Internet security provider VeriSign has until Feb. 11 to submit an amended offer under its arrangement with Certicom, whose technology has been adopted by the U.S. National Security Agency for government communications.

A counter-bid from VeriSign is unlikely, said Blackmont Capital analyst Lawrence Rhee, because RIM's richer offer shows its commitment to acquire Certicom.

"They could notch it up higher, but I just think VeriSign thinks that RIM will come and outbid it again. So why go through that process," Rhee said.

"I think they're both motivated to try and purchase this asset, it's just I think RIM has proven that they want it more."

Shares in Certicom rose nearly 1.6 percent in early trade on the Toronto Stock Exchange on Thursday to C$3.21, suggesting that some investors believe a richer offer could come.

VeriSign will receive a C$4 million termination fee if Certicom does not accept its bid.

Late last month, Waterloo, Ontario-based RIM dropped its initial C$1.50 a share offer after Certicom got a court injunction blocking the bid. Certicom alleged RIM had violated nondisclosure agreements by using confidential information for its bid.

It marked a sour point in a long-standing relationship between the two companies. Certicom's technology is of key importance to RIM's security platform, Rhee said.

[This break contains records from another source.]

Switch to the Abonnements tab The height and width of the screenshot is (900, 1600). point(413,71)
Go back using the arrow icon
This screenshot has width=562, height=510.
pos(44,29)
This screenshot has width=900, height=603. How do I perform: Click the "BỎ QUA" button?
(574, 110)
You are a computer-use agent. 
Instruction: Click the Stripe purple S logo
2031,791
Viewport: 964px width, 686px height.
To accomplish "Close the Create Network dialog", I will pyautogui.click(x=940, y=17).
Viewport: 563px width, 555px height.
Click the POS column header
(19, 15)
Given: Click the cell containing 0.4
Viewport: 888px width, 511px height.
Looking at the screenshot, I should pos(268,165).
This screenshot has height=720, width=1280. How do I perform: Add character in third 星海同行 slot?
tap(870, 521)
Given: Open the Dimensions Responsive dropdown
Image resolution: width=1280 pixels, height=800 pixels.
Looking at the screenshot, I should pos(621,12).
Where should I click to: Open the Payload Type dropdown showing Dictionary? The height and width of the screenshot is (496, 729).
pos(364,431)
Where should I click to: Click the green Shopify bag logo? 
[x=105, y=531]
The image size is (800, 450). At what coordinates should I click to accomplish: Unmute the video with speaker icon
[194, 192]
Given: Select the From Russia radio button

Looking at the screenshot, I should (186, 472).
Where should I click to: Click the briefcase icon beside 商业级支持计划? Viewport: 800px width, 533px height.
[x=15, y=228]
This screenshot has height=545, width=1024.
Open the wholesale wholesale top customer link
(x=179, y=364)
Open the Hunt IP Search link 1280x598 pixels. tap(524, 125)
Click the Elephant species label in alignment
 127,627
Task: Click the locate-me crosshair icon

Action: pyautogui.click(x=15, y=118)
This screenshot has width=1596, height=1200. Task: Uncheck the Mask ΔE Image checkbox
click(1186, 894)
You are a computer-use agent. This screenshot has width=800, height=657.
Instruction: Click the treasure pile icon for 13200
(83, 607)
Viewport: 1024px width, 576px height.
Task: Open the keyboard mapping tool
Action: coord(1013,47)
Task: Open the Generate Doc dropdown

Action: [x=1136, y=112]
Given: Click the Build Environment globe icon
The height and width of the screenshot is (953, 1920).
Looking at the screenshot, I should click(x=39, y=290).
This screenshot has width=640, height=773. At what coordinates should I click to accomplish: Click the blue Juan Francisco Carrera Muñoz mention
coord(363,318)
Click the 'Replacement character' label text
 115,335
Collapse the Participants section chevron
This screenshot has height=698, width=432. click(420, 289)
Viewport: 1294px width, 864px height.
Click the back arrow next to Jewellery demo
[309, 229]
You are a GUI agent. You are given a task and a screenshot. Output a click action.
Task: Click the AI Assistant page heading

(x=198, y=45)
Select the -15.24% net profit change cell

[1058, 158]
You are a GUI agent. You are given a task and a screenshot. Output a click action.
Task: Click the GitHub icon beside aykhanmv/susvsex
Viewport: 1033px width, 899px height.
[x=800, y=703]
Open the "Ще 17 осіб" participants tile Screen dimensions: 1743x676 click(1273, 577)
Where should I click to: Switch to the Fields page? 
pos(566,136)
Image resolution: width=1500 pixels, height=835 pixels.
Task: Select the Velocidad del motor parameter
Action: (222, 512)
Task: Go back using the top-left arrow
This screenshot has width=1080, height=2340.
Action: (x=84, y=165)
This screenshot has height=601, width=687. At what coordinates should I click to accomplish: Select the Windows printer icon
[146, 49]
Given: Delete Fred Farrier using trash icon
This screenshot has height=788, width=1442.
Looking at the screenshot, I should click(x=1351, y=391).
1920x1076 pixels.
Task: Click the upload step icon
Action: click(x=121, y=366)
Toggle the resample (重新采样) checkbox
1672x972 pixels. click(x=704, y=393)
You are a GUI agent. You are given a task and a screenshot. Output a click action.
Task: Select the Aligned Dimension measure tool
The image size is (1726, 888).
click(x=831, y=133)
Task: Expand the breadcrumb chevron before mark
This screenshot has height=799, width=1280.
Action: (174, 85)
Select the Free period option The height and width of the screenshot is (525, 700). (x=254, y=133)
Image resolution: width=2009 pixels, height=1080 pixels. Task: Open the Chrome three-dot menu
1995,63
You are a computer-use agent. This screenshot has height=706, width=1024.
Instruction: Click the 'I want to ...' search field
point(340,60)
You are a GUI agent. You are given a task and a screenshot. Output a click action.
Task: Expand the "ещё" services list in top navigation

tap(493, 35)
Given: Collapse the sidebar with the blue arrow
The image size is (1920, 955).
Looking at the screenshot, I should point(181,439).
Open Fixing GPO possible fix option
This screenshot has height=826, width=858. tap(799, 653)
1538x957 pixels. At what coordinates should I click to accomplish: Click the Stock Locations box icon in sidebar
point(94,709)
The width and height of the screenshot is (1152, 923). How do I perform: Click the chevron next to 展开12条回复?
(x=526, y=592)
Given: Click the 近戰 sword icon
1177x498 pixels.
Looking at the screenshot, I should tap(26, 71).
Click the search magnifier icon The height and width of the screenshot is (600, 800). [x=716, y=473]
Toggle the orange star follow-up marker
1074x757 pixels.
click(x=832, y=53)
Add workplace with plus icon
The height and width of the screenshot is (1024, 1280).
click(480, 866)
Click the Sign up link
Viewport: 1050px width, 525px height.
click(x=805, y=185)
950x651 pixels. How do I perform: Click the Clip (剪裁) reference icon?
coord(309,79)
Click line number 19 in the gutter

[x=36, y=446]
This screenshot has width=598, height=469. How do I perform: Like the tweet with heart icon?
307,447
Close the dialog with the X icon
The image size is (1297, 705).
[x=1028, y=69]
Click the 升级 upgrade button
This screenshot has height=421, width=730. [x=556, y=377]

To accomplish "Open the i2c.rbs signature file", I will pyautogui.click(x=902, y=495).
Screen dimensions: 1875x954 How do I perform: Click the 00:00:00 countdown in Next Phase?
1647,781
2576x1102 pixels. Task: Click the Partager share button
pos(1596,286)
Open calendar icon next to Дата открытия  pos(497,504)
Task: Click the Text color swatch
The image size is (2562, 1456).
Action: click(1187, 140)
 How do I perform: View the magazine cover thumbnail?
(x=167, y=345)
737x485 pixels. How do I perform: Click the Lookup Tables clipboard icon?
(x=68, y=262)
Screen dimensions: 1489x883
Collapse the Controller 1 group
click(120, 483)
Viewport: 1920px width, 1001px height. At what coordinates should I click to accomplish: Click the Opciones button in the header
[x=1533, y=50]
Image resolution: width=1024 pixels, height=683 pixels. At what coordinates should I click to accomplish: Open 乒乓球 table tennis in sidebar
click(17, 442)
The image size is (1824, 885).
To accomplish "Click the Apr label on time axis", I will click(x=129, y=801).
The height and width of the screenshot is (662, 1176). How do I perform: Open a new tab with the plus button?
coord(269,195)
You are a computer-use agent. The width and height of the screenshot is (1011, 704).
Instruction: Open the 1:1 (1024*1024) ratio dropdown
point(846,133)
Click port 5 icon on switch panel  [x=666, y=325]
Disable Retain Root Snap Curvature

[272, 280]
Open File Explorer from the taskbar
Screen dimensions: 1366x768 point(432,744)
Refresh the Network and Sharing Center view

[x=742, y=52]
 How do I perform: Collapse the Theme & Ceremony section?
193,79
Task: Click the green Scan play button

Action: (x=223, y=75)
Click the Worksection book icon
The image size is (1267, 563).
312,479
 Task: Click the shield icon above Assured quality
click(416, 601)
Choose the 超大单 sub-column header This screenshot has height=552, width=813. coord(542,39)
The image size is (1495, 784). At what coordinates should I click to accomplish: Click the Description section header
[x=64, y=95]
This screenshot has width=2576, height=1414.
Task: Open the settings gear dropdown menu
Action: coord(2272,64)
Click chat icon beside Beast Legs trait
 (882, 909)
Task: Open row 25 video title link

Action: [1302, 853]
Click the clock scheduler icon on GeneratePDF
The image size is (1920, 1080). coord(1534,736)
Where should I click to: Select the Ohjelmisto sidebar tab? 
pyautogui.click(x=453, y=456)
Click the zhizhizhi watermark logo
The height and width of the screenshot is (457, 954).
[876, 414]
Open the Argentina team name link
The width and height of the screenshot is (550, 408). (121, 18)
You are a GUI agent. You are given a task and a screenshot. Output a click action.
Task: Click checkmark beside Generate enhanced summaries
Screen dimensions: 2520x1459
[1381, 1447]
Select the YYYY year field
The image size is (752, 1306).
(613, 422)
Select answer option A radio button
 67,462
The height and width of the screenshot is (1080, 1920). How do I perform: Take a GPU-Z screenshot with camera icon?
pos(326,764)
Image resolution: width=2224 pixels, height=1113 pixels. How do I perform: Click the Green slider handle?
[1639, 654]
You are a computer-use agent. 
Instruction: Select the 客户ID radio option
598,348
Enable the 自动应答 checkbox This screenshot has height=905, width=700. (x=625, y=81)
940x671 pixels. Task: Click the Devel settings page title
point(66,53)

"One of RIM's competitive advantages since inception has been the strength of their security. That's why many governments, especially the U.S. government, use BlackBerrys. Because BlackBerrys have never been compromised," the analyst said in an interview.

"I wouldn't say it's all Certicom's technology that explains the strength of the security around RIM. I think it's a key component."

Certicom licenses its elliptic curve cryptography technology to a range of software vendors and device manufacturers including General Dynamics Corp (GD.N), Motorola Inc MOT.N and Oracle Corp ORCL.O.

"I think what RIM wants is to be able to ensure continued development of ECC going forward. If its gets into a competitor's hands ... then maybe RIM would be worried," Rhee said.

Certicom's announcement comes ahead of an Ontario regulatory hearing on Thursday that could see a final settlement with RIM's top executives over their role in a controversy over the backdating of stock options.